Alors que les entreprises françaises doivent impérativement relever le défis de l’innovation, la part de la France dans les dépôts de brevets européens a chuté de 9 % à 6 % en moins de quinze ans.


L’avenir de la France dépendra de sa capacité à créer, innover et faire émerger des concepts nouveaux. Dans cette course à l’innovation, les entreprises européennes ne concourent pas à armes égales avec leurs homologues américains ou japonais, qui bénéficient de brevets nettement moins chers. Le brevet européen coûte quatre à cinq fois plus cher qu’un brevet américain et trois fois plus cher qu’un brevet japonais. La principale cause en revient à l’obligation de fournir des traductions du brevet dans toutes les langues des pays où la protection est revendiquée (environ 30 à 50 % du coût actuel du brevet européen).

En ratifiant le protocole de Londres, dans la droite ligne de la stratégie de Lisbonne, la France gagnera en compétitivité. En supprimant l’obligation de traduction intégrale pour tout brevet déposé dans l’une des trois langues (Français, Anglais, Allemand), la France pourra proposer des brevets trois à cinq fois moins cher.

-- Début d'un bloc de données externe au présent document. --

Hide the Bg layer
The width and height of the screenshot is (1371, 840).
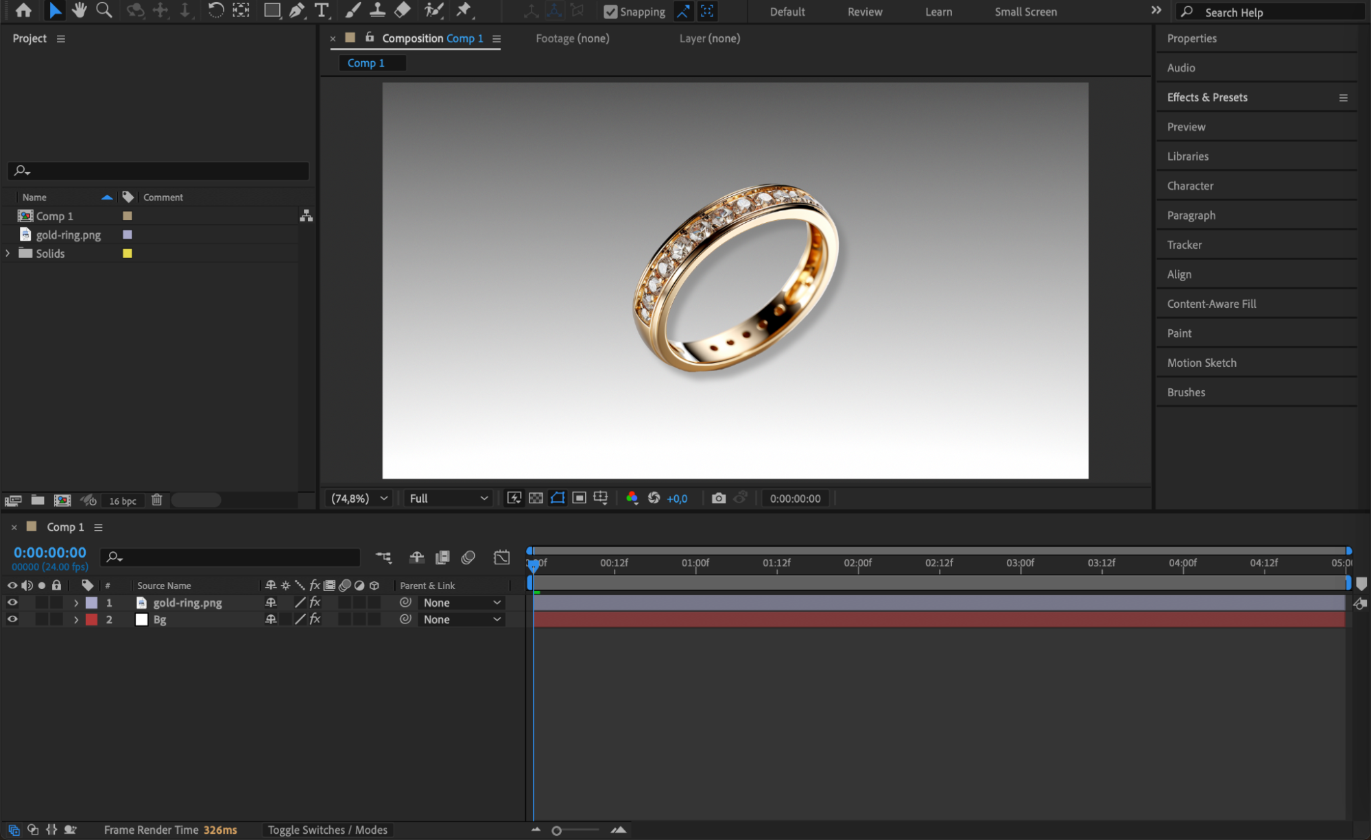click(x=12, y=619)
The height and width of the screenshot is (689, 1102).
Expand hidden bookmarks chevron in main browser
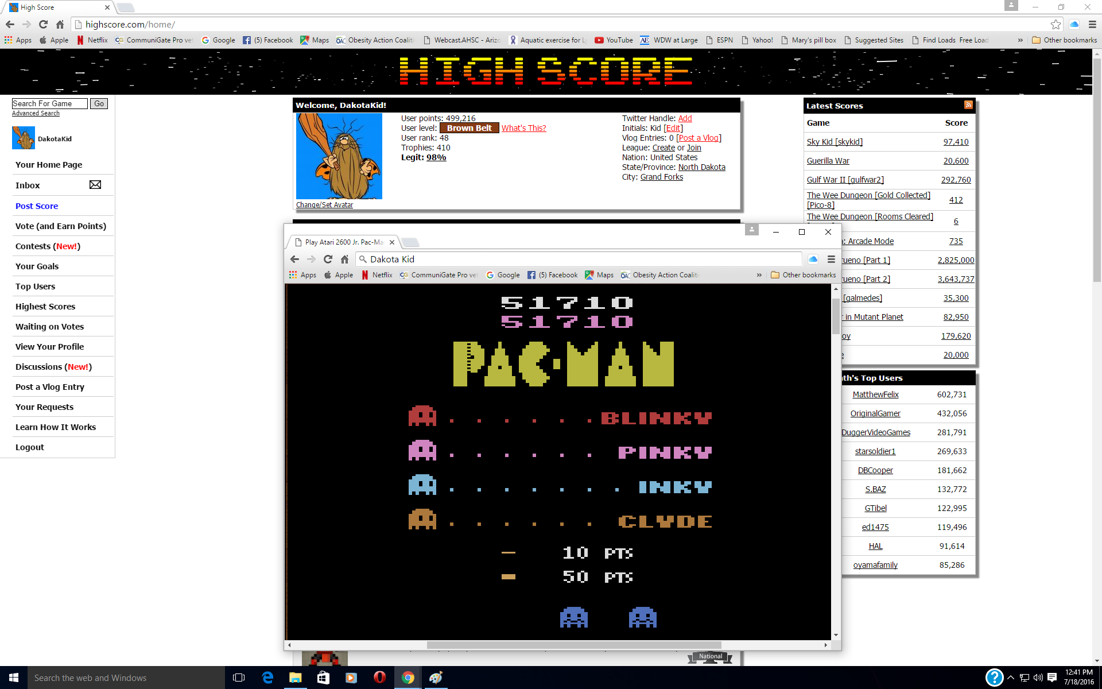pyautogui.click(x=1020, y=40)
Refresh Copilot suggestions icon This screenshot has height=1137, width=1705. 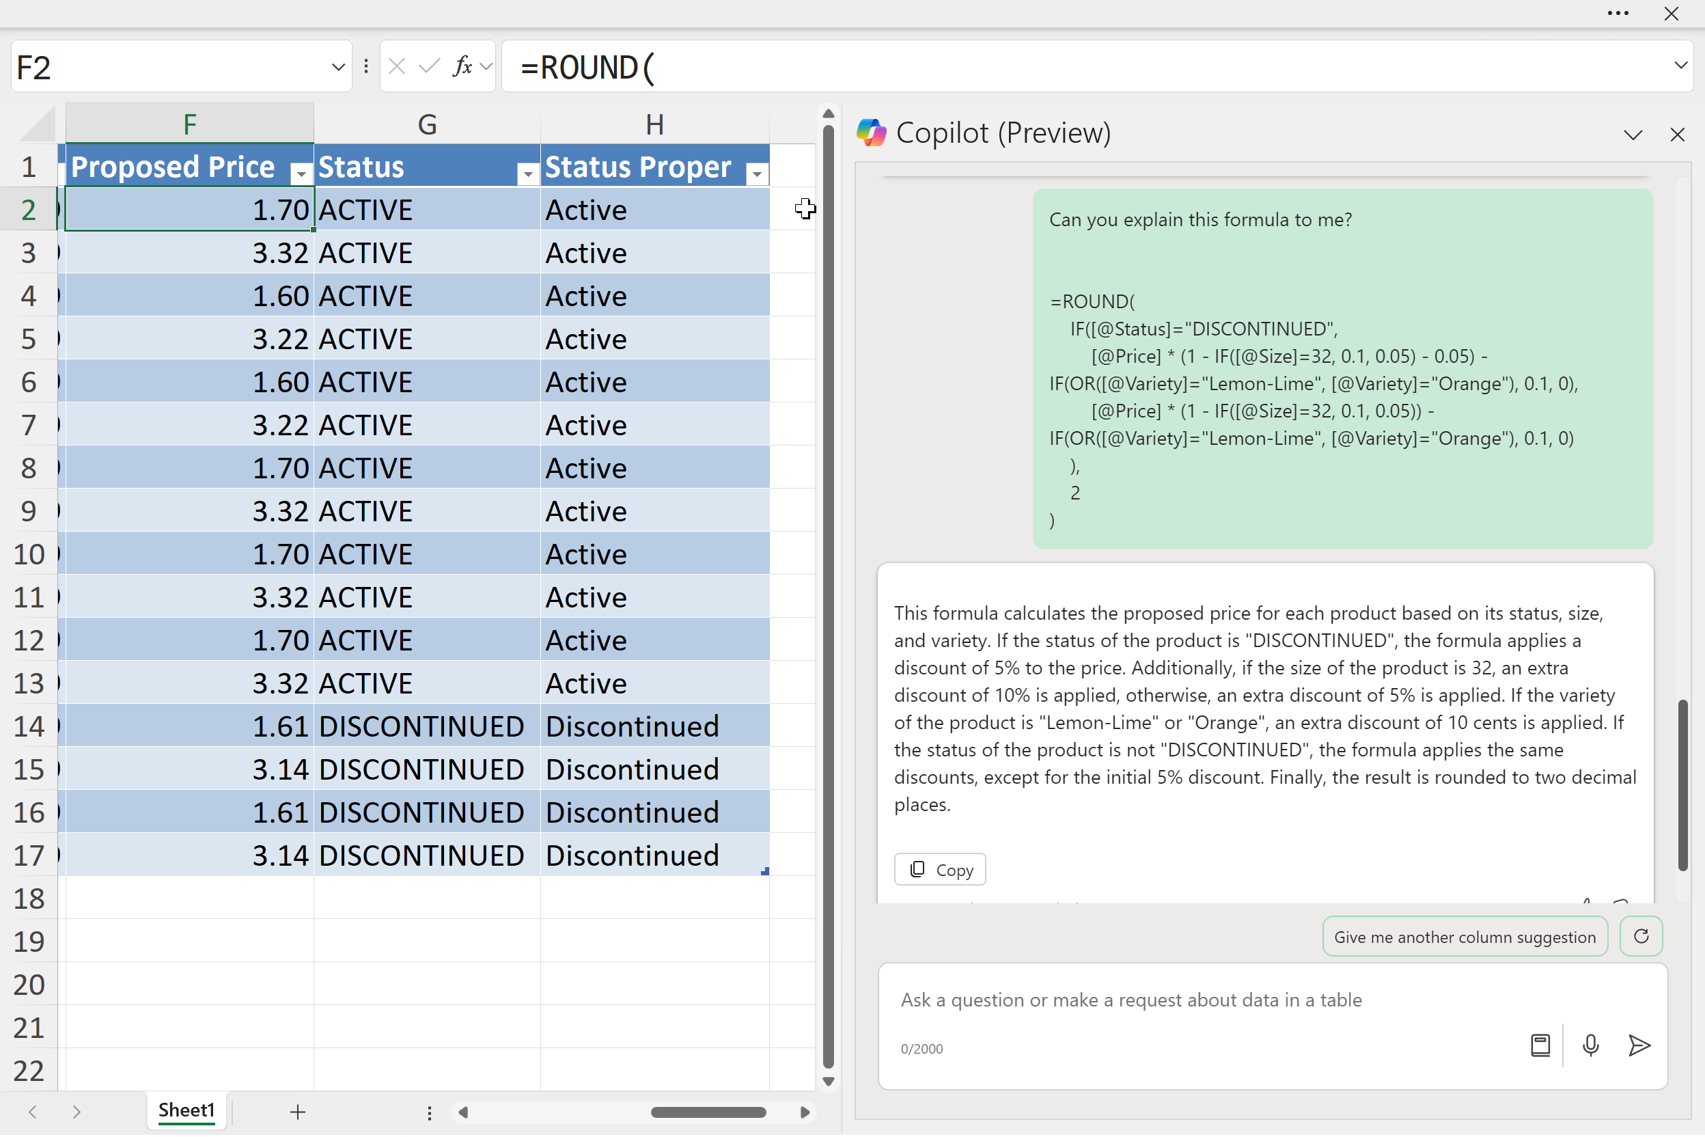(1641, 936)
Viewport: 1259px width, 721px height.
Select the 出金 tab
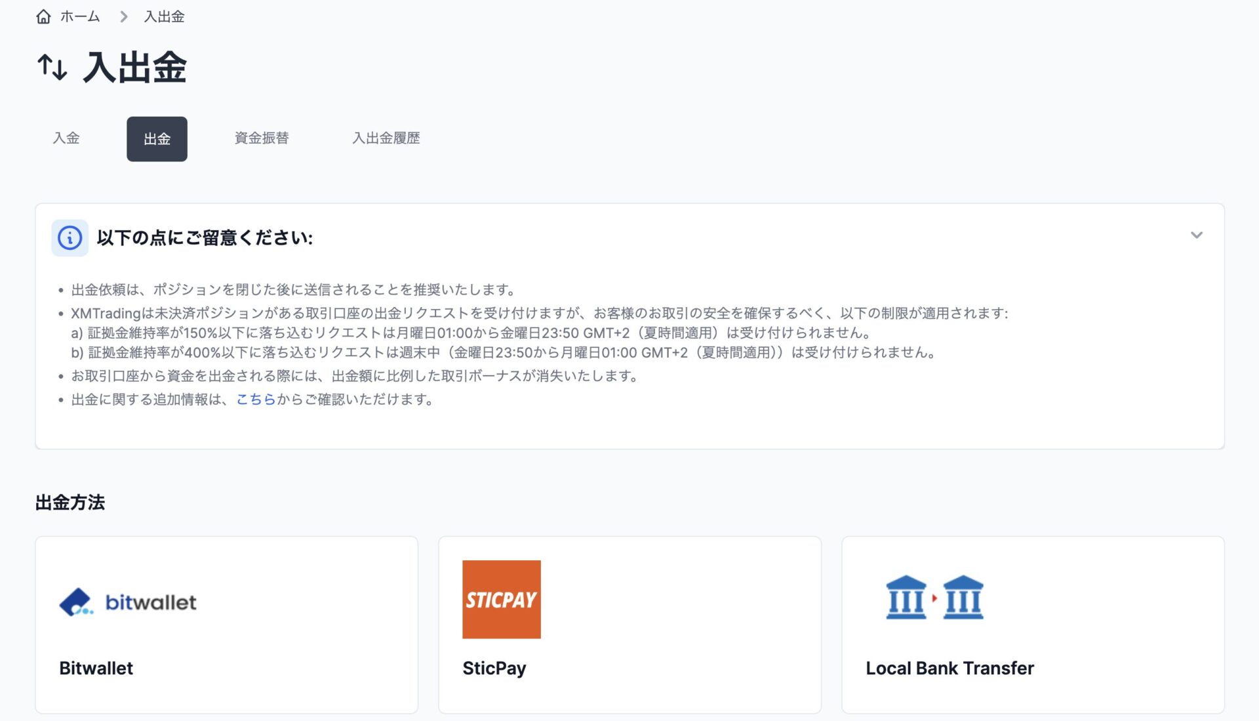[157, 139]
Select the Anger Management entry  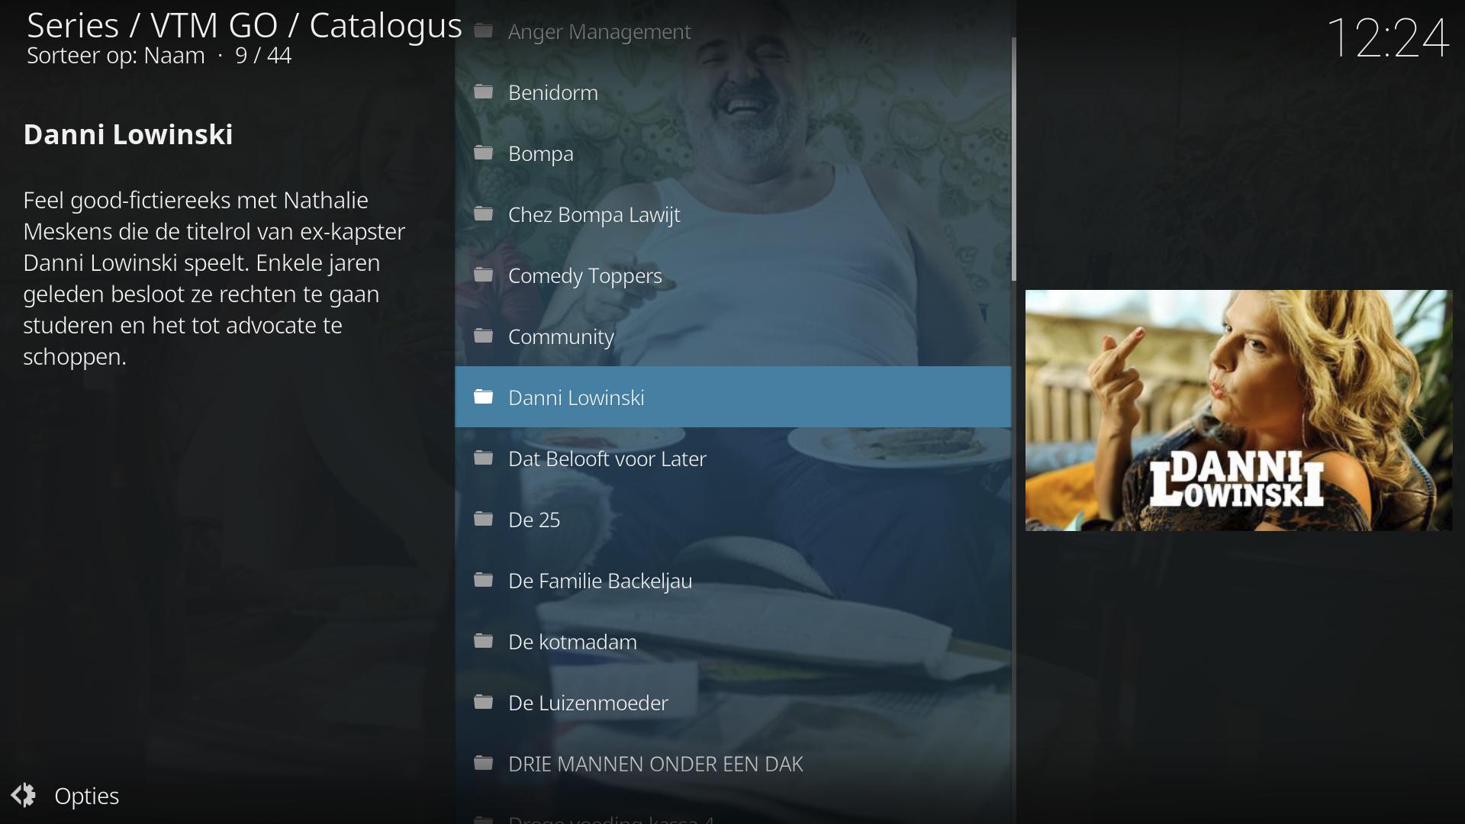599,31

De plus, en approuvant le protocole de Londres, nous défendrons également de manière plus efficace la francophonie. De nouveaux abrégés enrichis en langue française pourront être créés. Aujourd’hui la traduction d’un brevet européen en 27 langues profite davantage aux autres pays qu’à la France, en effet 70 % des demandes de brevets déposés sont en anglais, 25 % en allemand, et 5 % en français.

En conclusion, en ratifiant le protocole de Londres, nous renforcerons le français comme langue technologique et scientifique majeure en Europe et dans le monde, ainsi que la place de la France dans le système européen des brevets. Ainsi, nous permettrons à nos entreprises d’être davantage compétitives dans une économie mondialisée.